Souri began tidying the room, dusting the shelves and setting the scrolls straight, her fingers seeming to caress the rolls of parchment and papyrus, lingering over the more serious works, as though they were something to her. At least that’s how it seemed to Jahandar. He watched her. He pretended not to, pretended he was reading something he had written. Souri moved around the room and he thought it was like dancing.  He thought he heard music in the shushing of her skirts and the air smelled of rosewater. Jahandar cleared his throat, he was about to speak, but at the last his courage escaped him, once again and he kept silent.  Silently cursing his own cowardice.
“You have been busy today, sir,” said Souri. She stood in front of his blackboard and took in the changes he had made to his calculations. He nodded, hearing only the ‘sir’ and wishing it was not ‘sir’.  ‘It is Jahandar,’ he said under his breath.
“But something does not add up, I think?” she said.
It was like hearing his own voice, his own thoughts threaded on the air, made sweeter than Baklava, softer than sleep-breath. Souri stared at the board, taking everything in, her mouth giving kiss shapes to her reading of all he had written. He watched her and it was like a dream he’d had, the dream made real in that moment. She stepped towards the board, as she had in the dream, in a thousand and one dreams. She picked up the chalk and made a small-tweak change to what the mathematician had written. He could not at first see the marks she had made. In the dream he never could for when she turned to him he woke gasping for breath, like a landed fish.

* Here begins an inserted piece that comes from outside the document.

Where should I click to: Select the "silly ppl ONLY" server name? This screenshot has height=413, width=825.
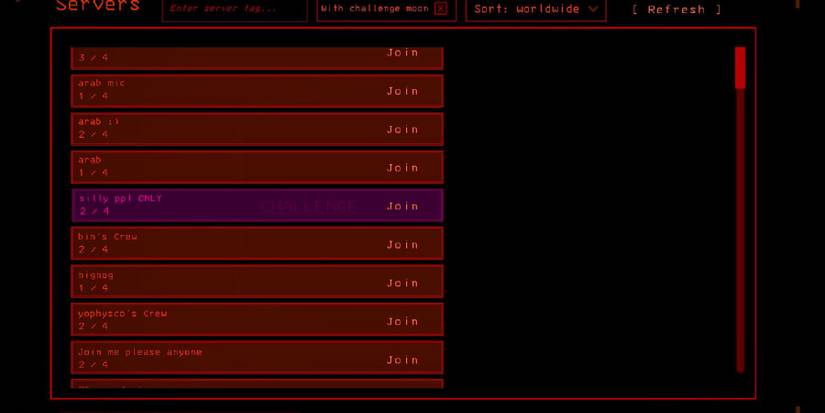coord(120,198)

Souri stepped away from the board and it was like a curtain drawn back on a bright day. He could see. The change she had made. It was a small difference but it was everything. He could see it at once. A revelation.  He thought Souri might be an angel and the word of God written in chalk on his board. His turn then to make kiss shapes out of what he had written, what she had written, reading it over and over until he had it by heart and the theorem was a part of him.
“How?” he said, when he had done reading. The solution was perfect and beautiful and everything made sense with the small adjustment Souri had made. She turned and smiled at Jahandar and it took the breath from him as it had in his dream.

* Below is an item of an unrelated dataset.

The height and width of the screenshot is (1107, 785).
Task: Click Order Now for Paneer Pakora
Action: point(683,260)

“There is magic in numbers, Jahandar and when you understand that, everything makes sense.”
Souri’s words floated in the air between them, making mist and small music and again he smelled rosewater and his thoughts spun in dizzy circles in his head and he did not immediately notice his name in her mouth and the sound that it made and what it meant for her to say what she had said. He was still caught up in the question of how it could be and not understanding. She laid aside her duster and loosened her hair.
“My work here is done,” she said. She reached one hand towards the mathematician. “Two heads are always better than one, I have heard you say as much, Jahandar and the same can be said of two hearts.”

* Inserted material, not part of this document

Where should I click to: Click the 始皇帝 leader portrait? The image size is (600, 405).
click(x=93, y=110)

This time he did notice his name given new life in her breath. He took Souri to him and the room was suddenly filled with light, as though snow had fallen or stars had come down to earth and were in his study with them. That’s what he afterwards wrote, in a letter to Souri’s father. It adds up, he wrote, everything is right in the heavens and God has made his love manifest. Souri gave witness to everything Jahandar wrote and a marriage was arranged and their two families broke bread together in Jahandar’s house.

A story was written, afterwards, a Winter’s tale and the story has been told through all time.  It is a story of Shepherds in the fields and Angel heralds. And men from the East. It could not be four. That would not have made sense. Three wise men it had to be their gifts in boxes of high ornament and rich enough for a king, a star leading them to a faraway place: Bethlehem it is called, which means ‘House of Bread’. There a new born child, gifted to the world and ‘Love’ is his name. And because it had to be three, Jahandar had  to stay behind.  It had not made sense to him at first, then Souri was the solution to all his mathematics and Love did indeed walk the earth and the time of year is ever after and ever shall be, a time for rejoicing.  Jahandar is a name that means ‘possessor of all the world’ and Souri is ‘a red rose’.